The refusal was not symmetric. The SPD held state power. They controlled the police, the courts, the army. They used that power to repress communist organizing while tolerating fascist mobilization. The KPD, by contrast, had no state apparatus. Their sectarianism was a tactical failure. The SPD's collaboration with bourgeois forces was a strategic orientation. One error could have been corrected. The other was structural.
Stalin's characterization was not the cause of the split. It was the summation of material practice. The SPD had already shown, in 1919, 1920, and 1923, that they would use state violence against proletarian organizations before allying against them with the far right. The KPD's analysis recognized that a united front requires mutual trust. The SPD had forfeited that trust through their actions. The purpose of the characterization was clarity: you cannot build a front with a force that views your destruction as a precondition for stability. History confirmed that the SPD's priority was preserving the bourgeois order, not stopping fascism. That is why the "moderate wing of fascism" label stuck it is an accurate descriptor.
Critical support is possible when goals align against a principal enemy. We support Russia and Iran against imperialist aggression not because they are socialist, but because their resistance weakens the imperial core. No such alignment exists with social democrats. Their entire project is to blunt the teeth of capital at home in order to suck dry any revolutionary potential of the proletariat. They bribe sections of the working class with concessions financed by imperial plunder to enforce a false sense of class consciousness. They are enemies through and through, just like the neoliberals and the fascists. Recognizing this is not sectarianism. It is clarity. What shoot any movement in the foot is not recognizing the enemy.

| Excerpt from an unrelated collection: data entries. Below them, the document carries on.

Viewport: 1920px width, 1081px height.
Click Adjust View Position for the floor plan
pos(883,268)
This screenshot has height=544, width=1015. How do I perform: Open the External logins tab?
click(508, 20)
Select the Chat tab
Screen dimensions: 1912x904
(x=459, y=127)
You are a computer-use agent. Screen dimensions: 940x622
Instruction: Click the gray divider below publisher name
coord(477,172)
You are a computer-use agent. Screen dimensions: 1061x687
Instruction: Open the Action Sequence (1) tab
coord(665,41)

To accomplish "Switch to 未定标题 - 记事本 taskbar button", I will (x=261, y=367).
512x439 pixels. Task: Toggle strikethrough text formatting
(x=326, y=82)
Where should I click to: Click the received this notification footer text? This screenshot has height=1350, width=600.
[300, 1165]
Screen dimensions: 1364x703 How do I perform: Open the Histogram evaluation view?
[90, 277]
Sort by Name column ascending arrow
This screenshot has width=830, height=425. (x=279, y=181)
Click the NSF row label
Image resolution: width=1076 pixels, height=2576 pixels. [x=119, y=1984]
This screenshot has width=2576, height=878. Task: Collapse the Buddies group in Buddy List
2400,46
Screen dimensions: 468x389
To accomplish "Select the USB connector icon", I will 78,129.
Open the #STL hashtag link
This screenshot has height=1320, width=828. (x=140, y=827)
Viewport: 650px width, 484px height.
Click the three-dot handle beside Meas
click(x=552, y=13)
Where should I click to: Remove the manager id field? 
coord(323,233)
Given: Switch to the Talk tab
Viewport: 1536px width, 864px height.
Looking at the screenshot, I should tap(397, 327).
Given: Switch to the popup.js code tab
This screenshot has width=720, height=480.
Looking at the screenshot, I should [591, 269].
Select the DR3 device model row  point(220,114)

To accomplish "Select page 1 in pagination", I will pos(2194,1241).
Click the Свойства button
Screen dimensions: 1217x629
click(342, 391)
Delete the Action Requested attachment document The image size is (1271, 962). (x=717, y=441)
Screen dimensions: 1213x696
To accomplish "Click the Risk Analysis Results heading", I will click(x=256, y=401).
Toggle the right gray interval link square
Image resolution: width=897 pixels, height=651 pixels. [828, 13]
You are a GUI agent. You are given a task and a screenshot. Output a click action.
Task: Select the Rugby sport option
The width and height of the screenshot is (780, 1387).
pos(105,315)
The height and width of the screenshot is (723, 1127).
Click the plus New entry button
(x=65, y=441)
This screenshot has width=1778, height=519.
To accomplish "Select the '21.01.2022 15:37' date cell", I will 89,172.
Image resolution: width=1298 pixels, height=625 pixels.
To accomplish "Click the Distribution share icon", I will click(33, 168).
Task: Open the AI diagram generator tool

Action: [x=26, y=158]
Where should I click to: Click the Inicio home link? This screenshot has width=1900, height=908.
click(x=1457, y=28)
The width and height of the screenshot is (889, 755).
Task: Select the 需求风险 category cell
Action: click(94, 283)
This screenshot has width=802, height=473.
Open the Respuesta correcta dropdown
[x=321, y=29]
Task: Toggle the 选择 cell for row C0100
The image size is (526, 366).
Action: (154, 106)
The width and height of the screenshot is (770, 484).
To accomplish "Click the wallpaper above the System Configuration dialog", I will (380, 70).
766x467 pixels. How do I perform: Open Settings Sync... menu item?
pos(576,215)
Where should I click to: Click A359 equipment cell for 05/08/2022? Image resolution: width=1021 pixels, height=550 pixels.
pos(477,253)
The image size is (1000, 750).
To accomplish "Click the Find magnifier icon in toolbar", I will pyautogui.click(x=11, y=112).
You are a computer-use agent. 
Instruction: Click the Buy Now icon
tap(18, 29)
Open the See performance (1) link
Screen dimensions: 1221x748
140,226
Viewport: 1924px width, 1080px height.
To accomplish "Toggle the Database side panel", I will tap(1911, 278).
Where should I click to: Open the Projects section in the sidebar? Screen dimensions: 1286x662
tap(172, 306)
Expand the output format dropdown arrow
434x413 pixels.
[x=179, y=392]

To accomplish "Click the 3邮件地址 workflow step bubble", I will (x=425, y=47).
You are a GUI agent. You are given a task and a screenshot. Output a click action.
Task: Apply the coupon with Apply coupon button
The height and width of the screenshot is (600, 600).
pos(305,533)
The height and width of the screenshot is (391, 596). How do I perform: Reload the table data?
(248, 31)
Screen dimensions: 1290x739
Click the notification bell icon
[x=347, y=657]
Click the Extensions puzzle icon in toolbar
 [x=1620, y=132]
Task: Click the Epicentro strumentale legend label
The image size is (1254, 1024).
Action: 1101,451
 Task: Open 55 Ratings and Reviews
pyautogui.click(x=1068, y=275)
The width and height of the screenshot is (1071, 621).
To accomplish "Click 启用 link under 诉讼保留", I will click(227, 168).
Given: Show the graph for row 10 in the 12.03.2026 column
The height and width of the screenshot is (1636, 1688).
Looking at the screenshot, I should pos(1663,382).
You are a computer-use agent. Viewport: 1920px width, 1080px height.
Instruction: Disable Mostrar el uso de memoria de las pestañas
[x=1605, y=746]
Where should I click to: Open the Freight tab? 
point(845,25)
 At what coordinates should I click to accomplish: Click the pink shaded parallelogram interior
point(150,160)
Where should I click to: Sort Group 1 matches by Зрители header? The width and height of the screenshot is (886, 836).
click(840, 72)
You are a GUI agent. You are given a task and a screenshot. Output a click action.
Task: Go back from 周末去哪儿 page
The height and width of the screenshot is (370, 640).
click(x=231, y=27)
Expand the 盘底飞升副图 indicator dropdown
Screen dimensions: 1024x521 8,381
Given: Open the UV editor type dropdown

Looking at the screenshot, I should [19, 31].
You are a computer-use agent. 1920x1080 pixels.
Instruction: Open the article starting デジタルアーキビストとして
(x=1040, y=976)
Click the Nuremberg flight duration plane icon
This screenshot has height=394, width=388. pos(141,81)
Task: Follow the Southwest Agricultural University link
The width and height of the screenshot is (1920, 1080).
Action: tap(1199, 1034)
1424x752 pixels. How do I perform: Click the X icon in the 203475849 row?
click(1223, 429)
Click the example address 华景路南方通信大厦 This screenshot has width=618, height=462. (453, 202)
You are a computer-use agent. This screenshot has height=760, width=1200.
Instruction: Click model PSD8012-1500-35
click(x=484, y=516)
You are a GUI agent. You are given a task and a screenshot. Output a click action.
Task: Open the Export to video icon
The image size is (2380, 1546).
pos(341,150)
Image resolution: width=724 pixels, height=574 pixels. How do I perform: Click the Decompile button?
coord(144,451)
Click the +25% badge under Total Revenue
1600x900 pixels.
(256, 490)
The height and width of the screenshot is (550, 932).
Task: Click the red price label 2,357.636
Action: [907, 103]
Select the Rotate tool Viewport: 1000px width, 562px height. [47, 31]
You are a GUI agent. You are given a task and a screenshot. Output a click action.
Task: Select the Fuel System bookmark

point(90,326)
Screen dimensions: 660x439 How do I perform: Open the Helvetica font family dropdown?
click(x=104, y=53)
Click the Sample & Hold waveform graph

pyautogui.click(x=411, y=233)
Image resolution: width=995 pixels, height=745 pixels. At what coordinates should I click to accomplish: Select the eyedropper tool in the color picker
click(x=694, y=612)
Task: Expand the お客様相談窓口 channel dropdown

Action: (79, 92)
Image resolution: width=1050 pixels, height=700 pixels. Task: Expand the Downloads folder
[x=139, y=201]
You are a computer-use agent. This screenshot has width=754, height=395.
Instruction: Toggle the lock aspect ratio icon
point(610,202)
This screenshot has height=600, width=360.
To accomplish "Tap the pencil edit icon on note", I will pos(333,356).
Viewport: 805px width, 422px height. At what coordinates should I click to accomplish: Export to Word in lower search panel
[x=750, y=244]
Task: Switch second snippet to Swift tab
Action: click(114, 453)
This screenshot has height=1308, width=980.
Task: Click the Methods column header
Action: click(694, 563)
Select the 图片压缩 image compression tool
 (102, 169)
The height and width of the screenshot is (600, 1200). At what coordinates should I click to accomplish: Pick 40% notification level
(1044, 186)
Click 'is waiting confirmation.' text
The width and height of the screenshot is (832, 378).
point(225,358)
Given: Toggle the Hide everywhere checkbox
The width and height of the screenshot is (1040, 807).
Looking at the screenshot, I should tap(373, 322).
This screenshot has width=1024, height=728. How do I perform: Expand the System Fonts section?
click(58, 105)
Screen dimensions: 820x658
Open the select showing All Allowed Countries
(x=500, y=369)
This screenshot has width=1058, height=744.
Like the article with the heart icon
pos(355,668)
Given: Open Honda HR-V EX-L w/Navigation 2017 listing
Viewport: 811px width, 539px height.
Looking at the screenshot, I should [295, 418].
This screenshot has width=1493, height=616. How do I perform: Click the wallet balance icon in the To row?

The definition is not "against revolution equals fascist." The definition is material: which class interest does a force serve in the decisive moment? Social democracy serves capital. When the system is stable, it administers concessions. When the system is threatened, it defends property by force. That function is what Stalin termed the moderate wing of fascism. This worldview does not turn everyone into an enemy. It identifies the enemy correctly. The West's low revolutionary potential today is precisely the result of social democracy's historical success in channeling proletarian energy into parliamentary dead ends. Abandoning class analysis to chase broader alliances does not build power. It dissolves it.